=== TEXT BLOCK ===

Emperor of All Maladies is being published next summer in America by Simon and Schuster for Scribner. “In England, it will be the Fourth Estate. HarperCollins has bought it in India.”

“It is a subject that has not been handled in this way before but I don’t think it is worthwhile anticipating the book in the pre-sales pitch that is going on,” cautioned Mukherjee. “I would like somehow to contain it because the book should speak for itself. Whether the book rises to the occasion is a question mark — I hope it does. When you write a book it is like having your own baby and your relationship to it becomes so internalised.”

The word is out among publishers across the world that this is the book to buy.

“It has been sold also in Germany, France, Spain, in the Netherlands, Italy and Greece so far,” disclosed Mukherjee. “I have tried to keep the hype low. It is a work of non-fiction. I don’t believe that works of non-fiction benefit from hype.”

“The central theme is that cancer is going to become, if it is not already, a kind of defining illness of our generation in the same way that that plague was or tuberculosis was to the 19th century,” the author, who is hoping to undertake a number of book tours, including a crucial one to India, pointed out. “It is a disease that is shrouded in mystery.”

=== DATA SUPPLIED ===

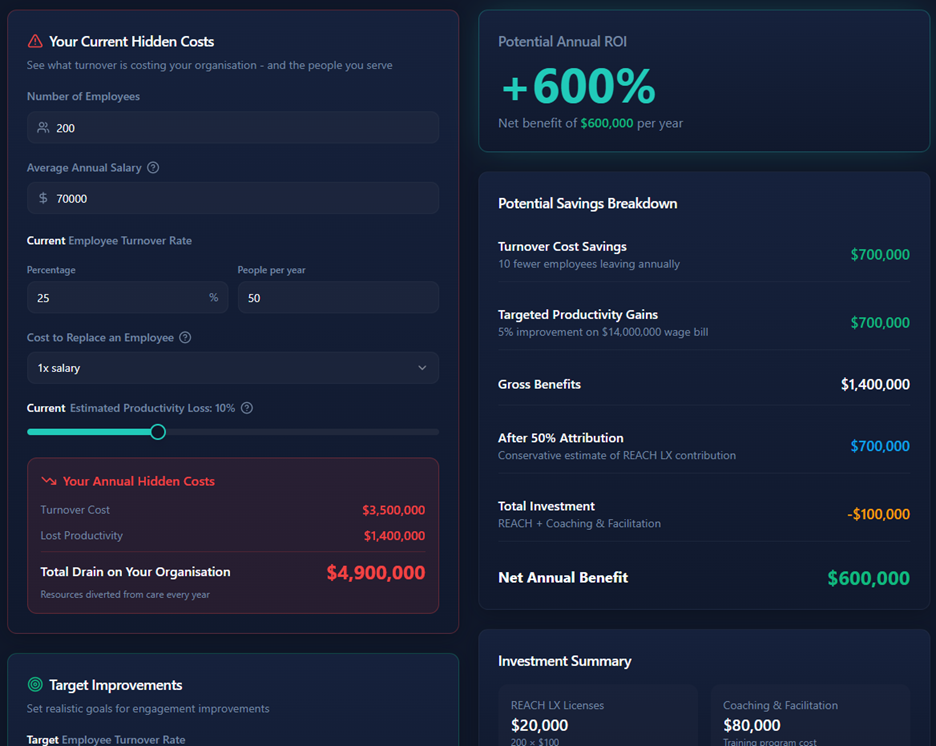The height and width of the screenshot is (746, 936).
Task: Click the Average Annual Salary input showing 70000
Action: click(x=232, y=198)
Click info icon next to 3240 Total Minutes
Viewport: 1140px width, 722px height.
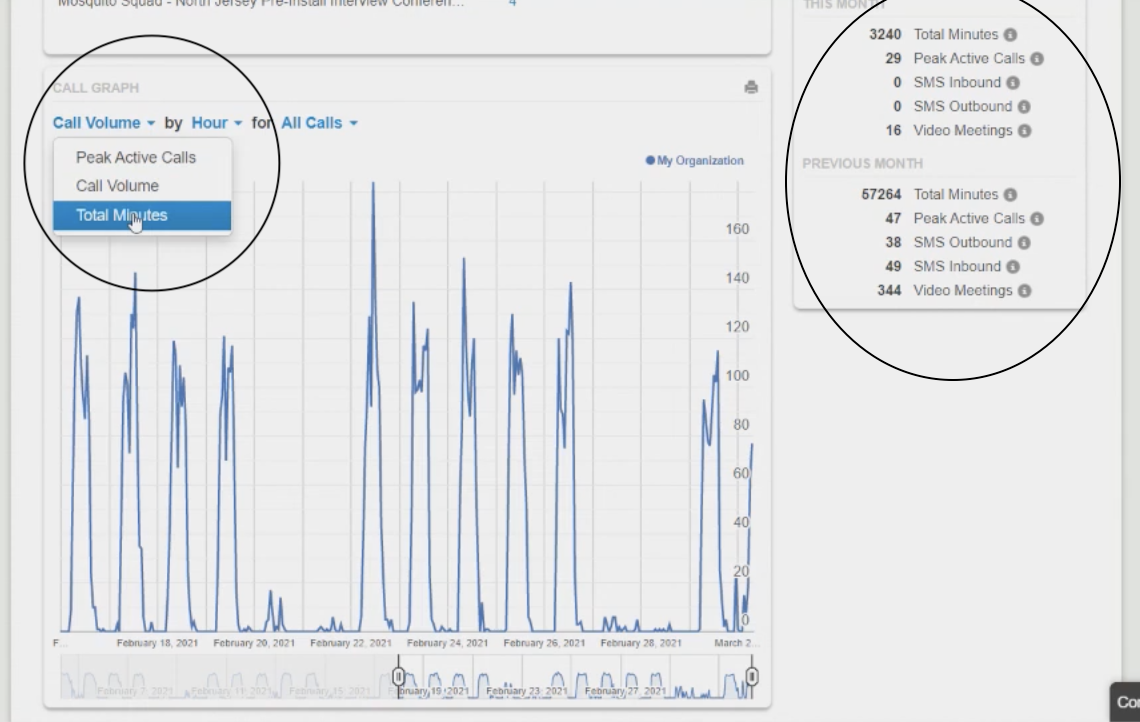pyautogui.click(x=1010, y=35)
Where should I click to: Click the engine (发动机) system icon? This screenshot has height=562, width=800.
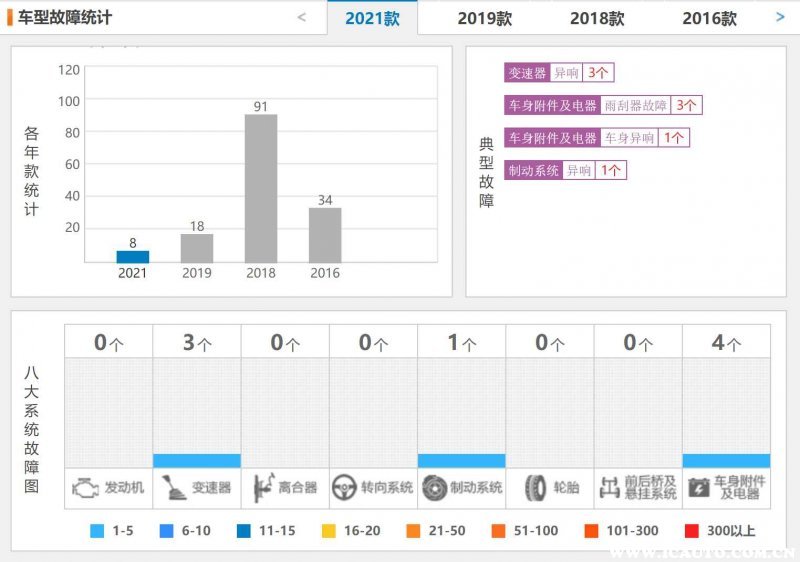pyautogui.click(x=83, y=488)

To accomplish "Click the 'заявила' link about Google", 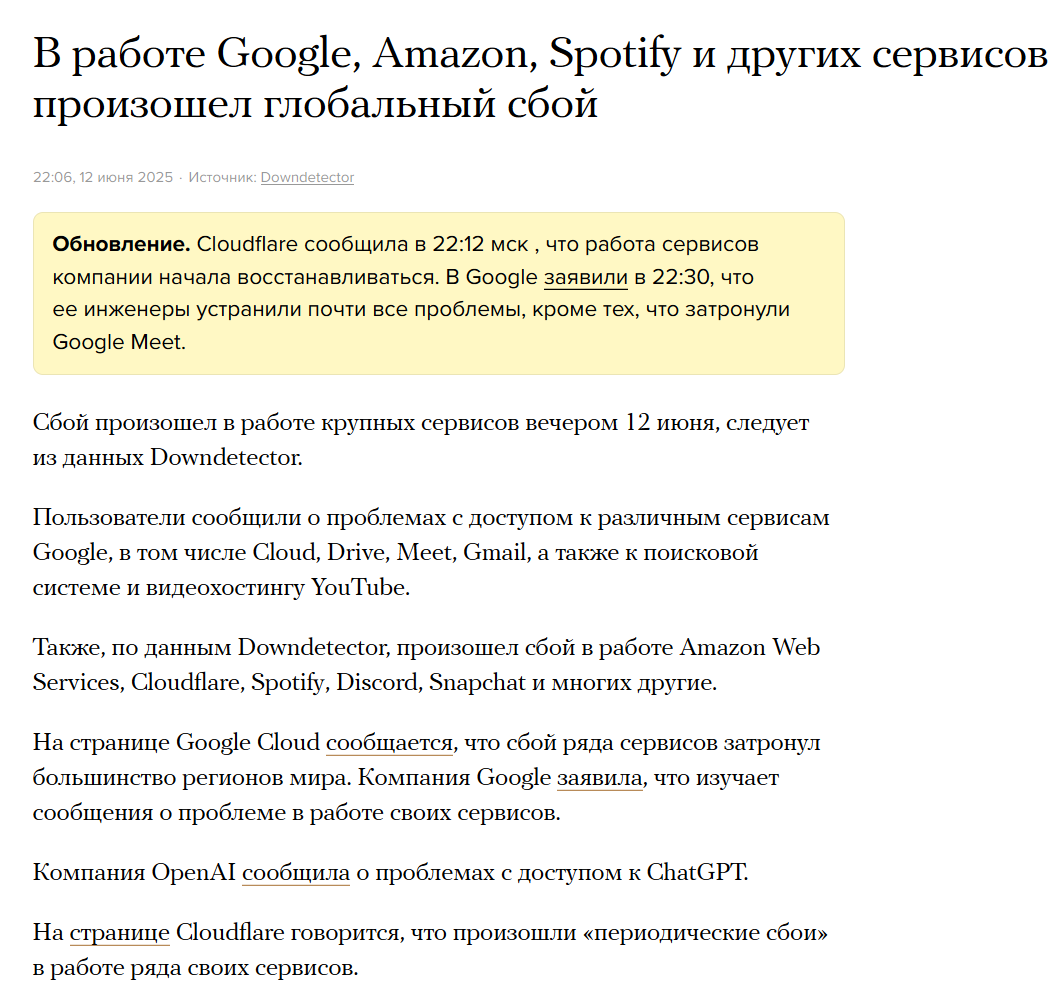I will point(600,777).
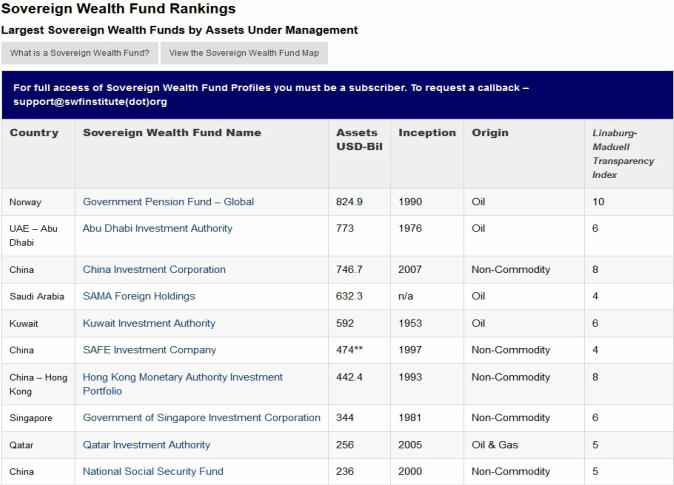Open SAFE Investment Company link
Image resolution: width=674 pixels, height=485 pixels.
[149, 351]
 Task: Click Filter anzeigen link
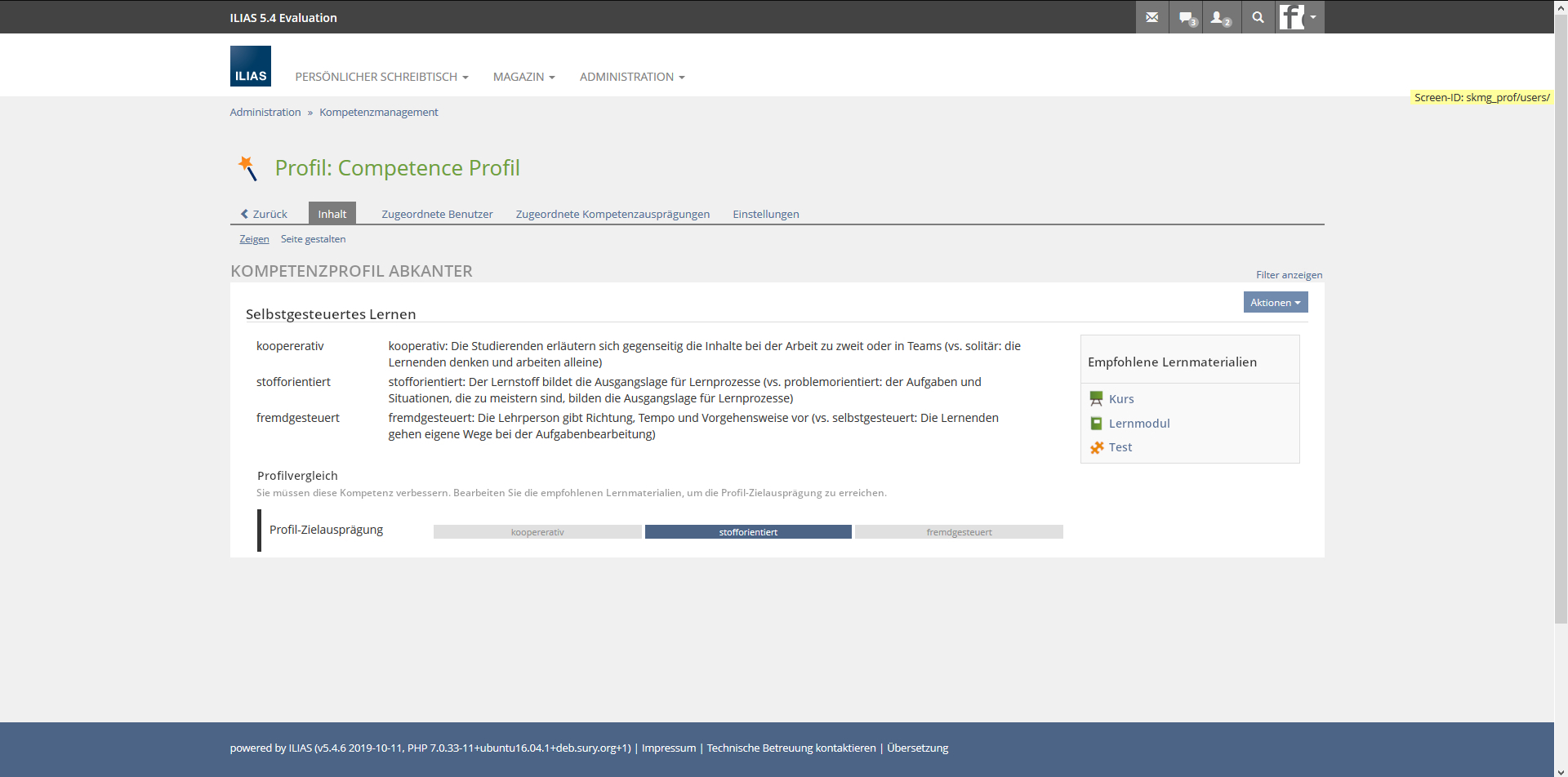click(x=1289, y=275)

===

LIST OF TASKS:
• A. Could you duplicate the stretch of the article on Mukherjee's cancer book from "Emperor of All" through "book to buy."?
• B. What comes next in the article on Mukherjee's cancer book? Go on with it from its last sentence.

ANSWERS:
• A.
Emperor of All Maladies is being published next summer in America by Simon and Schuster for Scribner. “In England, it will be the Fourth Estate. HarperCollins has bought it in India.”

“It is a subject that has not been handled in this way before but I don’t think it is worthwhile anticipating the book in the pre-sales pitch that is going on,” cautioned Mukherjee. “I would like somehow to contain it because the book should speak for itself. Whether the book rises to the occasion is a question mark — I hope it does. When you write a book it is like having your own baby and your relationship to it becomes so internalised.”

The word is out among publishers across the world that this is the book to buy.

• B.
In the UK, the Waterstone book chain has promoted Emperor of All Maladies as “a comprehensive history of cancer — one of the greatest enemies of medical progress — and an insight into its effects and potential cures by a leading expert on the illness. In the course of his investigations into cancer, however, Mukherjee discovered that it is an ancient illness, which endured for centuries as a private matter, swaddled in secrecy and shame.

Mukherjee delves into the larger history of cancer. “The quest for the ‘cure’ for cancer has gradually transformed into a lodestone quest, the yardstick of our scientific and medical progress. This book is the story of that quest.”

Although a product of a Bengali milieu, Mukherjee, now 39 and settled in America with his wife and their young daughter, is not a doctor who is the son of two doctors (which is often the case).

“My father was an executive in Mitsubishi and my mother was a teacher,” he said.

His parents live in Delhi where he was born. “I went to St Columbus School and then I went directly from school at the age of 18 to Stanford as an undergraduate. I studied biology there.”

In some senses, his education for someone high achieving academically has been quintessentially Bengali.

“My PhD was from Oxford,” he said. “I was at Magdalen College, Oxford, as a Rhodes Scholar between 1993 and 1995-6. I came back to medical school at Harvard and was on the faculty at Harvard and just this last month switched to Columbia. I am up on the medical campus. I am assistant professor of medicine at the Columbia University Cancer Centre.”

His background had given him plenty of background and material for his book. “I am an oncologist by training, an MD and a PhD. I am a cancer doctor and hence treat patients with cancer. One of the important features of this book is not just writing a scientific history of cancer — some of which has been done before — but to synthesise the very complex and sometimes very charged and unpleasant history between science and medicine, which has been very much a feature of the history of cancer.”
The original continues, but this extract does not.